THE EXERCISE:
Begin at the line of the material that has "行业动态 (455, 28)" and stop after the line that has "Government (505, 1434)". Rewrite each of those lines with every coordinate number in the answers offset by 74.

:: RECORD EXTRACTS ::

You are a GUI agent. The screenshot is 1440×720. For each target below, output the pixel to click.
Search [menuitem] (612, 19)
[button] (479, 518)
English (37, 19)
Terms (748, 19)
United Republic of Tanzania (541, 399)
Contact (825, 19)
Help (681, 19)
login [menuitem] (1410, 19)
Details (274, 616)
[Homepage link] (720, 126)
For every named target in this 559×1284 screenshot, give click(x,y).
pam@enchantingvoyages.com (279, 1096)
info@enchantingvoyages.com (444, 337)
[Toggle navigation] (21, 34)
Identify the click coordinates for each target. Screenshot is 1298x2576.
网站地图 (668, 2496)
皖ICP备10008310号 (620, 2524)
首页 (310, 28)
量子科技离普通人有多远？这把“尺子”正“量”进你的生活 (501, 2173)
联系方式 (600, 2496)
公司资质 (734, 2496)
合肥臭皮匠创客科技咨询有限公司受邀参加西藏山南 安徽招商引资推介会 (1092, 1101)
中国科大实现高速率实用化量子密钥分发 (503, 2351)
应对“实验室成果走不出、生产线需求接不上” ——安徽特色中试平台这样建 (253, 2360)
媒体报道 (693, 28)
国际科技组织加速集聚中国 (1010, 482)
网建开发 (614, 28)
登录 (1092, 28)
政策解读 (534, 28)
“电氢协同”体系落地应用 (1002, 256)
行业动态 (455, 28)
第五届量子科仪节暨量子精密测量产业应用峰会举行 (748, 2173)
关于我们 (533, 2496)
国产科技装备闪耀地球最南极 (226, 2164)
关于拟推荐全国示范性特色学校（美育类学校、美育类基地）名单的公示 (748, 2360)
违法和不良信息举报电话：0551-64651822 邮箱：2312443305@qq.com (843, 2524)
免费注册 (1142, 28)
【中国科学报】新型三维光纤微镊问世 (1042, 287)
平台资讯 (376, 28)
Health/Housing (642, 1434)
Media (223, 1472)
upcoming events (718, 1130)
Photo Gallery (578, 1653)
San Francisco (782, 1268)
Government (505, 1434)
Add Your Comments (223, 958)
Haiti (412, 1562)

:::

ANSWER TO THE TASK:
行业动态 (529, 102)
第五届量子科仪节暨量子精密测量产业应用峰会举行 (822, 2247)
关于我们 (607, 2570)
国产科技装备闪耀地球最南极 (300, 2238)
关于拟推荐全国示范性特色学校（美育类学校、美育类基地）名单的公示 (822, 2434)
违法和不良信息举报电话：0551-64651822 邮箱：2312443305@qq.com (917, 2598)
免费注册 (1216, 102)
【中国科学报】新型三维光纤微镊问世 (1116, 361)
平台资讯 (450, 102)
Health/Housing (716, 1508)
Media (297, 1546)
upcoming events (792, 1204)
Photo Gallery (652, 1727)
San Francisco (856, 1342)
Government (579, 1508)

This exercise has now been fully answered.